Но надобно было оставить Петербург. А что я в нем видел и каким его заметил? опишу свое мнение.
Санкт-Петербург город большой, обширный, пространный, многолюдный. Пышный, огромный, великолепный, красивый — все правда; но хитрости в нем на каждом шагу; так там люди заучены. Будто и знакомится, будто и дружится с вами, а это с тем, чтоб от вас воспользоваться. Я сам делал так. Пока отыскал своего Горба-Маявецкого и был без денег, то нарочно старался отыскивать побольше приятелей, чтобы они меня звали с собою обедать и в театры водили. Обед, совсем не обед, а лишь бы деньги содрать. На театрах нет натуры, а все выманки денег: черти не черти, а наряженные люди; будто королева, а смотри — она жена актерщика. Все актерщицы вовсе не красавицы, а так, подправлены. В театр приглашают, прося сделать честь своим посещением, а денежки берут. На них глядя, и многие хозяева домов просят знакомых пожаловать откушать; вот и накормил, да потом как завинтит их в карточки, и обед с лихвою завертится. Прекрасный пол точно прекрасен, даже бывает и очень красен от неумеренности в придаче себе красоты или краски. Вовсе не любовного сложения, на мужеской пол никогда не глядят с любезностью: это я на себе испытал. Таких балагуров, как меня в книжечке описал, не мало: будто для потехи других сбывают свои книжечки — пустое! они за них деньги приобретают; иначе, что бы ему за охота ночь и день мучить себя выдумываньем да писаньем. И все так, все так, до последнего. Так вот этот Санкт-Петербург! Правда, таков был при мне, а я в нем был давно; может, теперь и переменился, как и все на свете изменяется.
Но каков бы он ни был, а я в нем находился — что формально и доказал Лаврентию Степановичу, нашему таки соседу. Он было вздумал отвергать, что я-де не был в столице, а это, дескать, я, наслышавшись от других про Неву, про театры, про слона и другие драгоценности, выдаю за виденное самим. Как же я припустил на него! И начал ему доказывать, — и все петербургским штилем, каким у нас не могут говорить, — что я именно видел, что за деньги, а что и без денег: мосты, домы, крепости, корабли и все и все. Так он и язык прикусил. То-то же!

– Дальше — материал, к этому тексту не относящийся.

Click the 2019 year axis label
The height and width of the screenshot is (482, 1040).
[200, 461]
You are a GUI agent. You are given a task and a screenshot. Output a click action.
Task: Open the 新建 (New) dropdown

Надобно сказать правду, как мне трудно было, приехавши из Хорола, переучивать свой язык на петербургский штиль и говорить все высокопарными словами, коими я описывал выше жизнь мою в столице: так тяжело мне было переучиваться на низкий штиль, возвратяся в Хорол. Вот с этой точки Петербург неизъяснимо хорош. Сколько в нем людей, говорящих по часу без умолку, да так отборно да так высоко, что не поймешь предмета, о чем он говорит, и что хочет сказать. Завидно! А как этакая голова да испишет свои мысли на бумагу, да собьет с того книжечку? Ах ты, боже мой! не расстался бы с нею, не выпустил бы из рук. Мастерство необыкновенное! именно чудно. Буквы и слова русские, да прошу толку доискаться? И не говори! глубина премудрости, да и только. Полюбивши этот метод, я позанялся им и довольно-таки успел. Где надобно, при оказии, блеснуть, и я распущу свою философию… слушают голубчики провинциалы, развеся уши, и удивляются моему уму; а мне это и не стоит ничего: напорол дичи петербургским штилем и знай наших!